About Us
From Department of Computer Science and Engineering,University of Moratuwa
Aaivu organization is an opensource organization founded by Dr.Uthayasanker Thayasivam, at the Department of Computer Science and Engineering, University of Moratuwa to enhance and enrich the lives of the community who will benefit from NLP.
Our objectives
- We engage in NLP based projects to adapt the projects that were done for languages such as English to local languages such as Tamil and Sinhala.
- We use techniques such as word embedding to understand and analyse the languages and implement them in a useful manner.
- We do Data Mining to support these ventures.
Projects
Tesseract Quality Checker API
This API is used to check the quality of the captured image for tesseract OCR. Tesseract OCR works best when there is a clear segmentation of the foreground text from the background. It is easy to instruct the user get a best-fit image rather than doing preprocessing on the images.
English to Sinhala Neural Machine Translation
This research is about developing a NMT system using Transformer architecture for the under-resourced, domain-specific English to Sinhala translation task. The translation quality is improved by exploring effective ways of incorporating Part-of-Speech (POS) information and subword techniques.
Dialogue policy optimization in low resource setting
The dialogue policy optimization in task oriented concversational agents in low resource setting is a open research project. We have develop a novel approach for dialogue policy optimization using Rienforcement Learning. The methodology is based on Self-play and a novel sampling technique that prioratizes failed dialogues over successful ones.
Semantic Table Interpretation
Semantic Table Interpretation is the use of external knowledge bases or ontologies to provide context to tabular data sources.

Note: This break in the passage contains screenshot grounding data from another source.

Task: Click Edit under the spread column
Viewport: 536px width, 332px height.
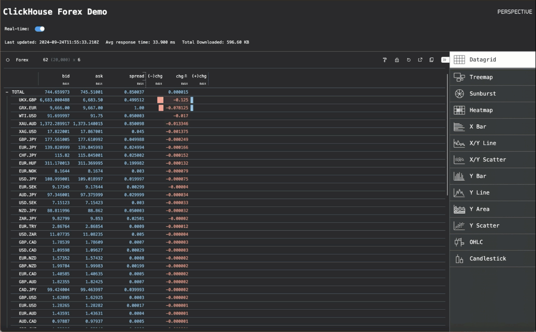Action: click(x=140, y=84)
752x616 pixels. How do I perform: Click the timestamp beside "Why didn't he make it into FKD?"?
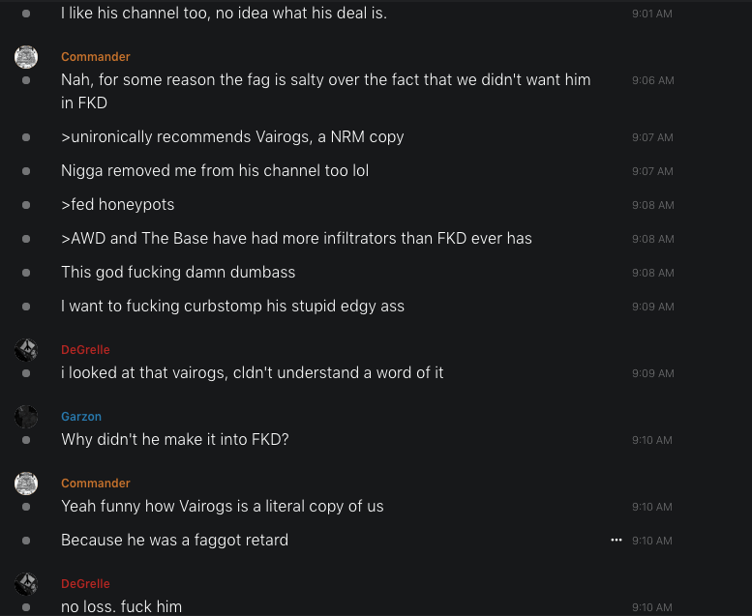point(652,440)

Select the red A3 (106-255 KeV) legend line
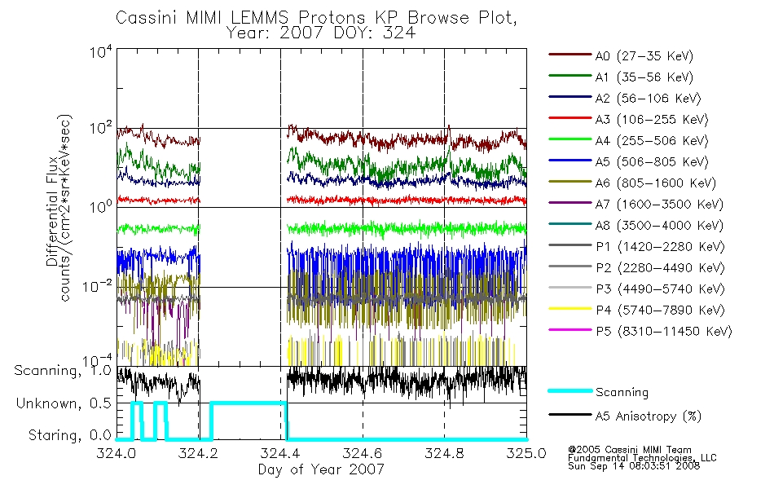[x=570, y=118]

Data usually loses its context when converted into tabular structures. Hence, mapping these data back into its original context is non trivial. Since table data is one of most widespread structures in use, the information loss is significant. In this project, we introduce a two novel algorithms, ReleX and STEM, to derive meaning full relationships between table columns and to identify table entities with context using web ontologies.
Tamizhi Net OCR
Tamizhi-Net OCR is a tool that extract text from scanned Pdf/Image. The system covers Tamil, Sinhala and English languages.
How to contribute?
We welcome all the opensource contributors and we hope you stay with us throughout our journey.

Introduction
Visit our GitHub Introduction page to learn how to contribute and pick up some interesting projects
Mail us regarding any issues at hello@aaivu.org
Talk forum
If you have any community related questions, please ask in the Aaivu Talk forum
Help Desk
Please reach us via this Help Desk form to request access to the documentation for edit/write access and Github write access
Our Pioneers

Suthagar Kailayapathy
Co-Founder & Software Engineer at Sysco Labs
Suthagar is a passionate and dedicated full-stack software engineer with a passion for developing innovative programs that expedite the efficiency and effectiveness of organizational success. Having experience in Software Development, Dev testing, Cloud engineering, Continues Integration and Continues Delivery and team management with excellent skills and talents who believe in pursuing goals with hard work, commitment, and persistence.

Dr. Uthayasanker Thayasivam
Founder & Senior Lecturer
Dr.Uthayasanker is an experienced engineer, currently lecturing at the Department of Computer Science & Engineering, University of Moratuwa, Sri Lanka . He obtained his doctoral degree in semantic computing from University of Georgia, USA. His special interest and eloquent practice in Advanced Machine Learning & Advanced Data Science makes him a Unique expert in this ever evolving dynamic science. Bringing his industrial experience from globally reputed Information Retrieval organizations: Google, Microsoft, Ask.com and Glassdoor & teaching experience from the University of Moratuwa, Uthaya offers a platter on the table for the data driven leaders of the corporate world.
Frequently Asked Questions
-
How does Aaivu organization impact its domain?
Aaivu organization helps to eliminate the challenges that are prevailing when a technique is adapted to the local language. Read this article about tamil opensource landscape and the opportunities and challenges that are prevailing in this domain,to get a better understanding.
-
What are the innovations that are done through Aaivu?
Aaivu organization, addresses the discrepencies when NLP related projects are applied to languages that have a significant morphology, which needs new techniques to be invented and adapted to cope up with it.